_Exercise objective_. Go through the data that follows and restate each line exactly as it reads.

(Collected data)
━━━━━━━━━━━━━━━━
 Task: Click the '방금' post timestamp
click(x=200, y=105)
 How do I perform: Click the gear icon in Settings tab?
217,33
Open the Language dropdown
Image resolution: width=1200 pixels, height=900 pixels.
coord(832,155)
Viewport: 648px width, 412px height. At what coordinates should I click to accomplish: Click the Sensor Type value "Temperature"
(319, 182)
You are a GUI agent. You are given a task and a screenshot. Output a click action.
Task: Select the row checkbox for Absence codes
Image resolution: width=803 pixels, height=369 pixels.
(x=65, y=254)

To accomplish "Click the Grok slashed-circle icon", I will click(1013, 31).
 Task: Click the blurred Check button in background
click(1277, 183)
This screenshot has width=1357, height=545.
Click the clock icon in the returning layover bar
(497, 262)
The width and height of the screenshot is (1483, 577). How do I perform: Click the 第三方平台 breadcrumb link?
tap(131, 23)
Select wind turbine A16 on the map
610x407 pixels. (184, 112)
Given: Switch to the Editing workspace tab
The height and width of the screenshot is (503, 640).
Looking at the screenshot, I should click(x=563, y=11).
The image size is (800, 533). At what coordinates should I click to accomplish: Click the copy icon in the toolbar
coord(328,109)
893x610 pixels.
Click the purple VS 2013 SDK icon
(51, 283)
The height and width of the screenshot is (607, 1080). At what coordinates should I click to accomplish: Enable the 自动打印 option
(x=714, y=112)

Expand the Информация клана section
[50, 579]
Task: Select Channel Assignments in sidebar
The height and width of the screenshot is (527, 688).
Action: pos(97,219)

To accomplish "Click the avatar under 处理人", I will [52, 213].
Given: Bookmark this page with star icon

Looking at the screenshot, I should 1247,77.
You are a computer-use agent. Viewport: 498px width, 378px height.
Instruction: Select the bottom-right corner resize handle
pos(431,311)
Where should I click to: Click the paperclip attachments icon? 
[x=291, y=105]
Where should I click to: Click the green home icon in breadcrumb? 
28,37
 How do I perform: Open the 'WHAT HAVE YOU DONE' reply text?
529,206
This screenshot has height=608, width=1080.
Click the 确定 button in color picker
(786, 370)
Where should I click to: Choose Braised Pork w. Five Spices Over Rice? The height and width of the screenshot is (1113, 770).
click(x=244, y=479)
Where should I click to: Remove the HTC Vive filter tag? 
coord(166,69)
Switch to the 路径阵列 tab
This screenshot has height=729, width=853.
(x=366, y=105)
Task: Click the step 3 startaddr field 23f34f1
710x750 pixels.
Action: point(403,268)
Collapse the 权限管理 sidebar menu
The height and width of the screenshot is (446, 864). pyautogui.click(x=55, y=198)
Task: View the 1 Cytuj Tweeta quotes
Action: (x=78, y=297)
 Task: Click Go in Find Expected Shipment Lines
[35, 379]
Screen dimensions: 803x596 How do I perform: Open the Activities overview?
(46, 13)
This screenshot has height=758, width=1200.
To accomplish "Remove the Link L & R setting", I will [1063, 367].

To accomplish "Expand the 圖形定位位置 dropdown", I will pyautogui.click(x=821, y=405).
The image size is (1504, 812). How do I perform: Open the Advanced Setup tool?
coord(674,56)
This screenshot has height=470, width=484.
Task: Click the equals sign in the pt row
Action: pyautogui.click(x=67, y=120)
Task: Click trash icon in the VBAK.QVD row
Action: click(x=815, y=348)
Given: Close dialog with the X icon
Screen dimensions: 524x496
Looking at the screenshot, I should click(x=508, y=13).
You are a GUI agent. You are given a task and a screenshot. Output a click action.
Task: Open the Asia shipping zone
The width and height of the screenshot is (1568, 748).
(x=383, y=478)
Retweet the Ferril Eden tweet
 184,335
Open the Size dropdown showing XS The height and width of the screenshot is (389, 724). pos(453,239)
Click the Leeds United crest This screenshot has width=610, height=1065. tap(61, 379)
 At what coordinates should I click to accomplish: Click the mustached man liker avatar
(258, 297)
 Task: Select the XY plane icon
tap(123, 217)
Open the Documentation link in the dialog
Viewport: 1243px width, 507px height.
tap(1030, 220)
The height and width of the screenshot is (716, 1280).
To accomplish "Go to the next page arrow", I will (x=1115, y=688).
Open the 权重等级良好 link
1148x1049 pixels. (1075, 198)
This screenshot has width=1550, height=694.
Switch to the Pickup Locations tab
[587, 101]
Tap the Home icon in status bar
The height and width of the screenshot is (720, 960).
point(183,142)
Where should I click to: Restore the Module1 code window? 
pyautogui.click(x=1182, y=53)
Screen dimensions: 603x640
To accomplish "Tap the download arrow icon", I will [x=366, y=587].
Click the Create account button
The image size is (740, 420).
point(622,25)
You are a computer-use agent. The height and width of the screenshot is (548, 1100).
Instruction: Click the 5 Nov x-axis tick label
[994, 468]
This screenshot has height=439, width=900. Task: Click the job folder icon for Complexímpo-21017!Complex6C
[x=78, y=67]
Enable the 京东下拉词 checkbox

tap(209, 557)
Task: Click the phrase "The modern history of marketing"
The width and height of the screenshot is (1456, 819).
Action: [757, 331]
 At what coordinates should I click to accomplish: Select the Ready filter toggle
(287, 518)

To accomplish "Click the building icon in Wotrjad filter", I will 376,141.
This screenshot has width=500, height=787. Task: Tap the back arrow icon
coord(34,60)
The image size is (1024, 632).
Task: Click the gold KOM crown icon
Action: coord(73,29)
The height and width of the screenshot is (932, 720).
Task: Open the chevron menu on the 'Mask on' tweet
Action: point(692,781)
━━━━━━━━━━━━━━━━
_Answer for the task_.
 Task: Click the '방금' post timestamp
click(x=200, y=105)
 How do I perform: Click the gear icon in Settings tab?
217,33
Open the Language dropdown
Image resolution: width=1200 pixels, height=900 pixels.
coord(832,155)
Viewport: 648px width, 412px height. At what coordinates should I click to accomplish: Click the Sensor Type value "Temperature"
(319, 182)
You are a GUI agent. You are given a task and a screenshot. Output a click action.
Task: Select the row checkbox for Absence codes
Image resolution: width=803 pixels, height=369 pixels.
(x=65, y=254)

To accomplish "Click the Grok slashed-circle icon", I will click(1013, 31).
 Task: Click the blurred Check button in background
click(1277, 183)
This screenshot has width=1357, height=545.
Click the clock icon in the returning layover bar
(497, 262)
The width and height of the screenshot is (1483, 577). How do I perform: Click the 第三方平台 breadcrumb link?
tap(131, 23)
Select wind turbine A16 on the map
610x407 pixels. (184, 112)
Given: Switch to the Editing workspace tab
The height and width of the screenshot is (503, 640).
Looking at the screenshot, I should click(x=563, y=11).
The image size is (800, 533). At what coordinates should I click to accomplish: Click the copy icon in the toolbar
coord(328,109)
893x610 pixels.
Click the purple VS 2013 SDK icon
(51, 283)
The height and width of the screenshot is (607, 1080). At what coordinates should I click to accomplish: Enable the 自动打印 option
(x=714, y=112)

Expand the Информация клана section
[50, 579]
Task: Select Channel Assignments in sidebar
The height and width of the screenshot is (527, 688).
Action: pos(97,219)

To accomplish "Click the avatar under 处理人", I will [52, 213].
Given: Bookmark this page with star icon

Looking at the screenshot, I should 1247,77.
You are a computer-use agent. Viewport: 498px width, 378px height.
Instruction: Select the bottom-right corner resize handle
pos(431,311)
Where should I click to: Click the paperclip attachments icon? 
[x=291, y=105]
Where should I click to: Click the green home icon in breadcrumb? 
28,37
 How do I perform: Open the 'WHAT HAVE YOU DONE' reply text?
529,206
This screenshot has height=608, width=1080.
Click the 确定 button in color picker
(786, 370)
Where should I click to: Choose Braised Pork w. Five Spices Over Rice? The height and width of the screenshot is (1113, 770).
click(x=244, y=479)
Where should I click to: Remove the HTC Vive filter tag? 
coord(166,69)
Switch to the 路径阵列 tab
This screenshot has height=729, width=853.
(x=366, y=105)
Task: Click the step 3 startaddr field 23f34f1
710x750 pixels.
Action: point(403,268)
Collapse the 权限管理 sidebar menu
The height and width of the screenshot is (446, 864). pyautogui.click(x=55, y=198)
Task: View the 1 Cytuj Tweeta quotes
Action: (x=78, y=297)
 Task: Click Go in Find Expected Shipment Lines
[35, 379]
Screen dimensions: 803x596 How do I perform: Open the Activities overview?
(46, 13)
This screenshot has height=758, width=1200.
To accomplish "Remove the Link L & R setting", I will [1063, 367].

To accomplish "Expand the 圖形定位位置 dropdown", I will pyautogui.click(x=821, y=405).
The image size is (1504, 812). How do I perform: Open the Advanced Setup tool?
coord(674,56)
This screenshot has height=470, width=484.
Task: Click the equals sign in the pt row
Action: pyautogui.click(x=67, y=120)
Task: Click trash icon in the VBAK.QVD row
Action: click(x=815, y=348)
Given: Close dialog with the X icon
Screen dimensions: 524x496
Looking at the screenshot, I should click(x=508, y=13).
You are a GUI agent. You are given a task and a screenshot. Output a click action.
Task: Open the Asia shipping zone
The width and height of the screenshot is (1568, 748).
(x=383, y=478)
Retweet the Ferril Eden tweet
 184,335
Open the Size dropdown showing XS The height and width of the screenshot is (389, 724). pos(453,239)
Click the Leeds United crest This screenshot has width=610, height=1065. tap(61, 379)
 At what coordinates should I click to accomplish: Click the mustached man liker avatar
(258, 297)
 Task: Select the XY plane icon
tap(123, 217)
Open the Documentation link in the dialog
Viewport: 1243px width, 507px height.
tap(1030, 220)
The height and width of the screenshot is (716, 1280).
To accomplish "Go to the next page arrow", I will (x=1115, y=688).
Open the 权重等级良好 link
1148x1049 pixels. (1075, 198)
This screenshot has width=1550, height=694.
Switch to the Pickup Locations tab
[587, 101]
Tap the Home icon in status bar
The height and width of the screenshot is (720, 960).
point(183,142)
Where should I click to: Restore the Module1 code window? 
pyautogui.click(x=1182, y=53)
Screen dimensions: 603x640
To accomplish "Tap the download arrow icon", I will [x=366, y=587].
Click the Create account button
The image size is (740, 420).
point(622,25)
You are a computer-use agent. The height and width of the screenshot is (548, 1100).
Instruction: Click the 5 Nov x-axis tick label
[994, 468]
This screenshot has height=439, width=900. Task: Click the job folder icon for Complexímpo-21017!Complex6C
[x=78, y=67]
Enable the 京东下拉词 checkbox

tap(209, 557)
Task: Click the phrase "The modern history of marketing"
The width and height of the screenshot is (1456, 819).
Action: [757, 331]
 At what coordinates should I click to accomplish: Select the Ready filter toggle
(287, 518)

To accomplish "Click the building icon in Wotrjad filter", I will 376,141.
This screenshot has width=500, height=787. Task: Tap the back arrow icon
coord(34,60)
The image size is (1024, 632).
Task: Click the gold KOM crown icon
Action: coord(73,29)
The height and width of the screenshot is (932, 720).
Task: Open the chevron menu on the 'Mask on' tweet
Action: point(692,781)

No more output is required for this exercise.